With respect to the Confederates, the centrality of African slavery to the South’s determination to secede is unavoidable. While apologists sometimes raise such issues as the Morrill Tariff, the state declarations of secession are quite unambiguous that the Northern states’ hostility to slavery, and in particular their refusal to comply with their constitutional obligation to return escapees, was the primary, if not the sole, cause for (in the words of Mississippi) “dissolving its connection with the government of which we so long formed a part.”
The states declaring their departure precisely and repeatedly cited Northern states’ violation of Article IV, Section 2, Clause 3, of the Constitutional “compact”:
“No person held to service or labour in one state, under the laws thereof, escaping into another, shall, in consequence of any law or regulation therein, be discharged from such service or labour, but shall be delivered up on claim of the party to whom such service or labour may be due.”

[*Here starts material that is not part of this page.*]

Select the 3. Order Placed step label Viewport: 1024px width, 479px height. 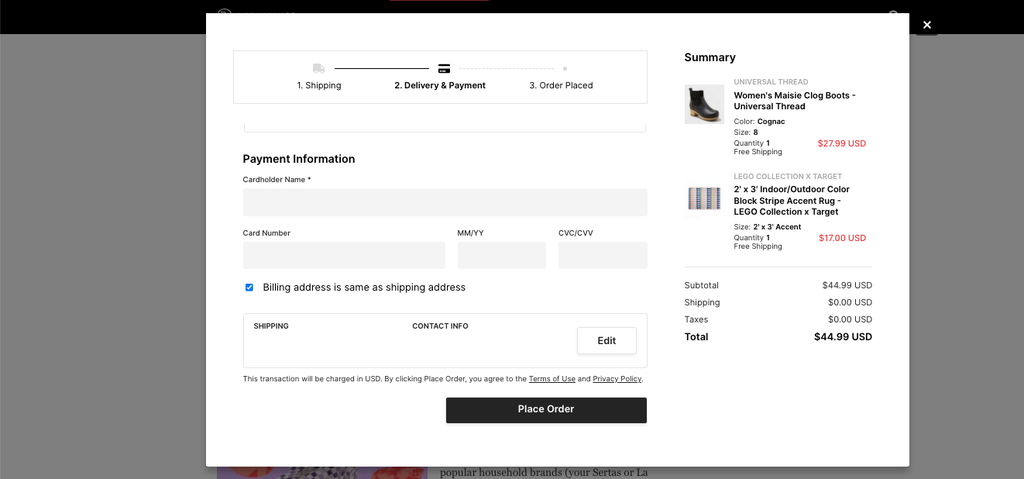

At the time of its adoption, the scope of what came to be known as the Fugitive Slave Clause was applicable across the Republic, with the arguable except of Massachusetts, where slavery had been declared illegal by that state’s Supreme Court under the 1780 state constitution. Elsewhere, despite the adoption of gradual emancipation laws, slaves were held in Northern states for years, even decades, after the Constitution’s entry into force. Also note that the Clause applied originally not only to slaves (persons “held to labour”) but to apprentices and indentured servants (persons “held to service”).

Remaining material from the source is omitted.